Os incêndios da revolta esfriaram, e os empreendimentos saqueados foram reformados, mas a raiva permaneceu. Motsa e seus colegas ativistas estudantis queriam manter a pressão entregando uma petição diretamente ao Parlamento no ano passado, se preparando para uma repressão violenta.

“Este é o ano para determinar a democracia que queremos”, disse Gabisile Ndukuya, membro do Partido Comunista e a primeira mulher a ser eleita presidente da união nacional de estudantes.
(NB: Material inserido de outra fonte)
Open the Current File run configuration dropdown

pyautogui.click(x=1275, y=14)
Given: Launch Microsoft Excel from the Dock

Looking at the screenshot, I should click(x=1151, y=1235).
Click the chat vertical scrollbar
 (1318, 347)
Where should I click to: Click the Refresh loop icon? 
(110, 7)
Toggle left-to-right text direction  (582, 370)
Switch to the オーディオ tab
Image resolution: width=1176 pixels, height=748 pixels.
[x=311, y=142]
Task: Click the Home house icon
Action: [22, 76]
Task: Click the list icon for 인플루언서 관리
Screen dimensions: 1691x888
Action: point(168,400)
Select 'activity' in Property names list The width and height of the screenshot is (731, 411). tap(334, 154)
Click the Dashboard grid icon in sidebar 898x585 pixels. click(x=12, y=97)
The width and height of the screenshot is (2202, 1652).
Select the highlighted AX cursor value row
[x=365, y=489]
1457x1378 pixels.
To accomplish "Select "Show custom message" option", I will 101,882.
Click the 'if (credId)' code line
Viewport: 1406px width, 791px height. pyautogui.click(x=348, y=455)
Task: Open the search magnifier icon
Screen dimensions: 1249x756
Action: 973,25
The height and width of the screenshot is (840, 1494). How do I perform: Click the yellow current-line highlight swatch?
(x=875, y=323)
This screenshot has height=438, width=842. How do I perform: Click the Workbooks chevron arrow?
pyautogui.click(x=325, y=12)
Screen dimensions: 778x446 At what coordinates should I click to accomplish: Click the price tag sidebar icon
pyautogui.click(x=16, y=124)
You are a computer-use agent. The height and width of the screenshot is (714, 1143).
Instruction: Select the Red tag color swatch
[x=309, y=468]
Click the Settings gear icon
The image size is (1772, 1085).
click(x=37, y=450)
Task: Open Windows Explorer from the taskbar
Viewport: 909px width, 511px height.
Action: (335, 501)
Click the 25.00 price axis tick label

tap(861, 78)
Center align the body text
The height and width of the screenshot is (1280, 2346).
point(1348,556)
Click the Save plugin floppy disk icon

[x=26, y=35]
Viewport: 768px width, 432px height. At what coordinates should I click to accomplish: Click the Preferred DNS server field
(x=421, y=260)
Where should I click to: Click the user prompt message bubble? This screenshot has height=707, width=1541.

Quando a hora da verdade chegou, em abril, no aniversário do decreto de Sobhuza, Motsa estava andando de um lado para o outro em pânico. Eram 9h30, e os estudantes já estavam 90 minutos atrasados. Eles haviam enfrentado um contratempo básico e exasperante: não conseguiam um transporte.

Acontece que outras pessoas também queriam protestar contra a monarquia, e a forma como o sindicato nacional de transporte decidiu fazer isso foi entrando em greve. A empresa de ônibus que os estudantes haviam contratado desistiu de repente.

Motsa fez ligações freneticamente para tentar salvar o grande momento dos estudantes, mas as más notícias continuavam chegando. Soldados e policiais estavam por toda a parte, revistando carros em bloqueios de estrada. Os motoristas de ônibus estavam com medo de transportar um grupo de radicais. Os estudantes desistiram e foram para casa.

“Onde falhamos?”, um estudante perguntou a si mesmo e aos outros. “Apenas por não termos ônibus suficientes?”

Escondendo-se

Cerca de oito policiais cercaram Ndukuya em uma sala escura na sede da polícia neste mês, bombardeando-a com perguntas e ameaças de prisão, disse ela.

Eles tinham em mãos uma cópia da declaração que ela e Motsa divulgaram neste ano em nome da união estudantil, instando os alunos a “remover violentamente Mswati e seus comparsas do poder”.

Motsa deveria se exilar, disse um policial. “Uma vez que o pegarmos, ele nunca sairá da cadeia”, um policial alertou.

Depois de sete horas de interrogatório, ela foi liberada. Mas a mensagem permaneceu. “Não nos sentimos seguros”, disse Ndukuya.

Alguns meses antes, um esquadrão de policiais invadiu a sala de concreto que o Partido Comunista usava como base, carregando rifles enquanto um helicóptero pairava sobre eles, testemunhas disseram.

Antes disso, um dos críticos mais vocais do rei havia sido morto a tiros dentro de sua casa, na frente de seus filhos. O governo negou veementemente envolvimento; muitos, incluindo o embaixador da União Europeia, chamaram a morte de assassinato. Agora Motsa se preocupa que ele possa ser o próximo.

A polícia diz que estão procurando por ele pelo incêndio de uma bandeira de Essuatíni e de um caminhão da polícia que estava vazio, ocorrido em 30 de setembro de 2022. Centenas de estudantes se reuniram naquele dia para exigir bolsas de estudo, mas se dispersaram quando gás lacrimogêneo e balas de borracha começaram a cair, disseram os organizadores do protesto.

No mês passado, a polícia prendeu um membro do partido e o acusou de terrorismo pelo incêndio do caminhão e da bandeira.

Depois, a polícia foi a outro membro do partido com uma lista de pessoas procuradas pelo vandalismo. Motsa era um deles. Ele se escondeu, tentando descobrir seu próximo passo em uma batalha que parecia estar perdendo contra o rei.

Com a polícia atrás dele, Motsa pegou uma carona até a fronteira e entrou na África do Sul neste mês, disse ele, esperando continuar a luta no exílio.

“Não saímos porque tememos o regime”, disse Motsa, apresentando sua situação como uma oportunidade —”para nos organizarmos melhor, e organizar com alguma raiva, alguma raiva necessária para conquistarmos a liberdade que desejamos”.